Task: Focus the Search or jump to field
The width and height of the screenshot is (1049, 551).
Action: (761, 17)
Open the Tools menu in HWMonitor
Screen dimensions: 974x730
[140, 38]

• • •

- TASK GOAL -
Can you give every line above again, exactly as written?

- TASK RESPONSE -
Task: Focus the Search or jump to field
The width and height of the screenshot is (1049, 551).
Action: (761, 17)
Open the Tools menu in HWMonitor
Screen dimensions: 974x730
[140, 38]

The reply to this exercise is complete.